Johan Granberg wrote:
Walter Bright wrote:
Johan Granberg wrote:
Walter Bright wrote:
Jacob Carlborg wrote:
Should it also contain something similar to rdmd?
I kind of like the idea that it shouldn't install D packages, but rather
cache them from the web repository. It would be convenient because:
1. who actually cares about installing the packages
If I was administering a server or multiuser system or linux distribution
I would care, being able to install packages and libraries globaly for
all users easily can be important.
The caching should handle that transparently.
I have yet to see a system where that works.
I think the internet browser is an example.
? How can an administrator chose
to install a set of libraries in such a setup?

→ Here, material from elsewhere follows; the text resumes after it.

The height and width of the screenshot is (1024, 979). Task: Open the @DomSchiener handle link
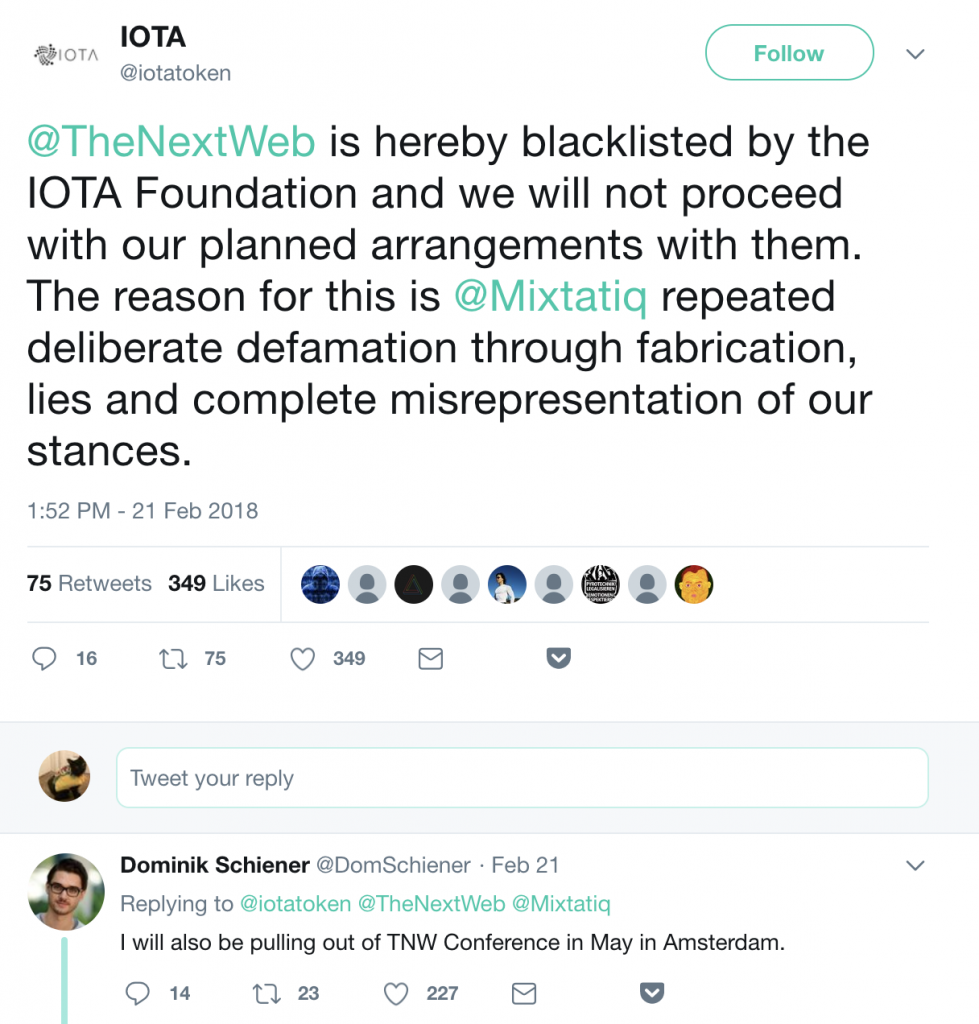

Essentially, he doesn't, because the libraries are not installed. The build
process looks in the temporary cache for the files, and uses them if they're
there, otherwise it downloads them off the network and puts them in the
temporary cache. They are never actually installed.
Will it still work if the net conectivity is not always present (laptop).
No, it will not, unless the files happen to already be in the cache. The builder
will look in the cache first for the files.
Can a linux distribution
use that to ensure that some libraries are always pressent?
If that is desired, then they can be actually installed by the administrator.
Consider that users might not have the dissk quota to allways have their own
copies of every library imaginable installed.
Being a cache, the least recently used library can always be kicked out, and
then reloaded as necessary. Think of it working like the temporary cache for
your browser.
Experiance from working with debian systems is that the languages that tries
to make their own solutions for automatic handling and caching and so on
fails badly, while those integrating/packaging as deb packages works fine.
Problems seems to apear either when trying to install for all users or when
installing in a users home directory.
These problems are all sidestepped because the libraries won't be installed.
It's a wholly different way of doing things.